Please copy the entries below word for word.

Supplied records Start Marker

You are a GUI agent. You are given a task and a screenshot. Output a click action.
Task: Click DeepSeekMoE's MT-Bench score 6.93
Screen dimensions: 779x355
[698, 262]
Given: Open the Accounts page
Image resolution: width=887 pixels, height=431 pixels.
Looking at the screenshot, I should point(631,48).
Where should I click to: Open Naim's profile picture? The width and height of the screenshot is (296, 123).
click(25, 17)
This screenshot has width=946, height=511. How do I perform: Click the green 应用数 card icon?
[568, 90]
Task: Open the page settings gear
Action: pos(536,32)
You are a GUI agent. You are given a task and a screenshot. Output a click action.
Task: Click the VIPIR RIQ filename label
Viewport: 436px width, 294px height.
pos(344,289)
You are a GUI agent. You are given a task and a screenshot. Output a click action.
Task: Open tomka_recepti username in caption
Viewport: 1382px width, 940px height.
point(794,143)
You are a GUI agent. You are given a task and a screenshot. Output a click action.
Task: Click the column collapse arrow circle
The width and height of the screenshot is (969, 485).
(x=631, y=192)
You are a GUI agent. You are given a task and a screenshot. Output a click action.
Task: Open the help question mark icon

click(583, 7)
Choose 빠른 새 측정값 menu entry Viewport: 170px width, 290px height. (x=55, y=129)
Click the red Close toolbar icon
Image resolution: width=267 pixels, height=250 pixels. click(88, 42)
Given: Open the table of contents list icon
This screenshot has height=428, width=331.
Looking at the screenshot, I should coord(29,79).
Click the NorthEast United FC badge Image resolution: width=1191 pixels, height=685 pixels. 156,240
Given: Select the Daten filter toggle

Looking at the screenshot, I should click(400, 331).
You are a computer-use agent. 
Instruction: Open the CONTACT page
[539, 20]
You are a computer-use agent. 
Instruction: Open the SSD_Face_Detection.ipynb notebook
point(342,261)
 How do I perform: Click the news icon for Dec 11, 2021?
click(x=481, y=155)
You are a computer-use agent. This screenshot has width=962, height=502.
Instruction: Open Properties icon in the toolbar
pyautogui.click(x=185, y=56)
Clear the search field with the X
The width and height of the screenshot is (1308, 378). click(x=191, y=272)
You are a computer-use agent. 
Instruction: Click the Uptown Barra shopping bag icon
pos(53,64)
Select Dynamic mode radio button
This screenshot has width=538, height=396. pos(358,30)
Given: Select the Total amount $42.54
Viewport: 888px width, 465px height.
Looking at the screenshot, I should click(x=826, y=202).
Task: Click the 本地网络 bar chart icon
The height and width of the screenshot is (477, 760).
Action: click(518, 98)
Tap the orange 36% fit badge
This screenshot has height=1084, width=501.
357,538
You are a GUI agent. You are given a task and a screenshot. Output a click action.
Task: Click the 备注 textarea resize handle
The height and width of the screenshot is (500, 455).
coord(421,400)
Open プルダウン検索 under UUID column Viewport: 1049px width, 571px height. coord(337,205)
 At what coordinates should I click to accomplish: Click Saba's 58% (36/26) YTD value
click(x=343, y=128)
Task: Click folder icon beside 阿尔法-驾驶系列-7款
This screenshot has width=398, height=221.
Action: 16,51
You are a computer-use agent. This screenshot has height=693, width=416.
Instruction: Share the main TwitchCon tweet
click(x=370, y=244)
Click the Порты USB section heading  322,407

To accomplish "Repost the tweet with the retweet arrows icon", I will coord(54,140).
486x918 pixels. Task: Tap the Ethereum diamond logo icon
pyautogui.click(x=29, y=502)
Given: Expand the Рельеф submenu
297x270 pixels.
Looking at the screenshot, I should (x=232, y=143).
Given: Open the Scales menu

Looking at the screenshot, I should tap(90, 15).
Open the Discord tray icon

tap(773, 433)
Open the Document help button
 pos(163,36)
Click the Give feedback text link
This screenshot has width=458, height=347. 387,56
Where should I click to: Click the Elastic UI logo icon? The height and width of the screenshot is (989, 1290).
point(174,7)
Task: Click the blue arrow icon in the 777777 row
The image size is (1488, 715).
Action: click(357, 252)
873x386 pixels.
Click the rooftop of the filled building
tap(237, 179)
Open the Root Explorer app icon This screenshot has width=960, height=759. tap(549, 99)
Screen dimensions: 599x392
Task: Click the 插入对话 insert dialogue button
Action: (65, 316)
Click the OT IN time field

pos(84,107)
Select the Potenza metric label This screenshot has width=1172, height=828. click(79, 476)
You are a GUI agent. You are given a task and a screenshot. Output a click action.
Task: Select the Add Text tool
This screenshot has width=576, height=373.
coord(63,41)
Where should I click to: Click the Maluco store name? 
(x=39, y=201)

Supplied records End Marker

**Task solution**
You are a GUI agent. You are given a task and a screenshot. Output a click action.
Task: Click DeepSeekMoE's MT-Bench score 6.93
Screen dimensions: 779x355
[698, 262]
Given: Open the Accounts page
Image resolution: width=887 pixels, height=431 pixels.
Looking at the screenshot, I should point(631,48).
Where should I click to: Open Naim's profile picture? The width and height of the screenshot is (296, 123).
click(25, 17)
This screenshot has width=946, height=511. How do I perform: Click the green 应用数 card icon?
[568, 90]
Task: Open the page settings gear
Action: pos(536,32)
You are a GUI agent. You are given a task and a screenshot. Output a click action.
Task: Click the VIPIR RIQ filename label
Viewport: 436px width, 294px height.
pos(344,289)
You are a GUI agent. You are given a task and a screenshot. Output a click action.
Task: Open tomka_recepti username in caption
Viewport: 1382px width, 940px height.
point(794,143)
You are a GUI agent. You are given a task and a screenshot. Output a click action.
Task: Click the column collapse arrow circle
The width and height of the screenshot is (969, 485).
(x=631, y=192)
You are a GUI agent. You are given a task and a screenshot. Output a click action.
Task: Open the help question mark icon

click(583, 7)
Choose 빠른 새 측정값 menu entry Viewport: 170px width, 290px height. (x=55, y=129)
Click the red Close toolbar icon
Image resolution: width=267 pixels, height=250 pixels. click(88, 42)
Given: Open the table of contents list icon
This screenshot has height=428, width=331.
Looking at the screenshot, I should coord(29,79).
Click the NorthEast United FC badge Image resolution: width=1191 pixels, height=685 pixels. 156,240
Given: Select the Daten filter toggle

Looking at the screenshot, I should click(400, 331).
You are a computer-use agent. 
Instruction: Open the CONTACT page
[539, 20]
You are a computer-use agent. 
Instruction: Open the SSD_Face_Detection.ipynb notebook
point(342,261)
 How do I perform: Click the news icon for Dec 11, 2021?
click(x=481, y=155)
You are a computer-use agent. This screenshot has width=962, height=502.
Instruction: Open Properties icon in the toolbar
pyautogui.click(x=185, y=56)
Clear the search field with the X
The width and height of the screenshot is (1308, 378). click(x=191, y=272)
You are a computer-use agent. 
Instruction: Click the Uptown Barra shopping bag icon
pos(53,64)
Select Dynamic mode radio button
This screenshot has width=538, height=396. pos(358,30)
Given: Select the Total amount $42.54
Viewport: 888px width, 465px height.
Looking at the screenshot, I should click(x=826, y=202).
Task: Click the 本地网络 bar chart icon
The height and width of the screenshot is (477, 760).
Action: click(518, 98)
Tap the orange 36% fit badge
This screenshot has height=1084, width=501.
357,538
You are a GUI agent. You are given a task and a screenshot. Output a click action.
Task: Click the 备注 textarea resize handle
The height and width of the screenshot is (500, 455).
coord(421,400)
Open プルダウン検索 under UUID column Viewport: 1049px width, 571px height. coord(337,205)
 At what coordinates should I click to accomplish: Click Saba's 58% (36/26) YTD value
click(x=343, y=128)
Task: Click folder icon beside 阿尔法-驾驶系列-7款
This screenshot has width=398, height=221.
Action: 16,51
You are a computer-use agent. This screenshot has height=693, width=416.
Instruction: Share the main TwitchCon tweet
click(x=370, y=244)
Click the Порты USB section heading  322,407

To accomplish "Repost the tweet with the retweet arrows icon", I will coord(54,140).
486x918 pixels. Task: Tap the Ethereum diamond logo icon
pyautogui.click(x=29, y=502)
Given: Expand the Рельеф submenu
297x270 pixels.
Looking at the screenshot, I should (x=232, y=143).
Given: Open the Scales menu

Looking at the screenshot, I should tap(90, 15).
Open the Discord tray icon

tap(773, 433)
Open the Document help button
 pos(163,36)
Click the Give feedback text link
This screenshot has width=458, height=347. 387,56
Where should I click to: Click the Elastic UI logo icon? The height and width of the screenshot is (989, 1290).
point(174,7)
Task: Click the blue arrow icon in the 777777 row
The image size is (1488, 715).
Action: click(357, 252)
873x386 pixels.
Click the rooftop of the filled building
tap(237, 179)
Open the Root Explorer app icon This screenshot has width=960, height=759. tap(549, 99)
Screen dimensions: 599x392
Task: Click the 插入对话 insert dialogue button
Action: (65, 316)
Click the OT IN time field

pos(84,107)
Select the Potenza metric label This screenshot has width=1172, height=828. click(79, 476)
You are a GUI agent. You are given a task and a screenshot. Output a click action.
Task: Select the Add Text tool
This screenshot has width=576, height=373.
coord(63,41)
Where should I click to: Click the Maluco store name? 
(x=39, y=201)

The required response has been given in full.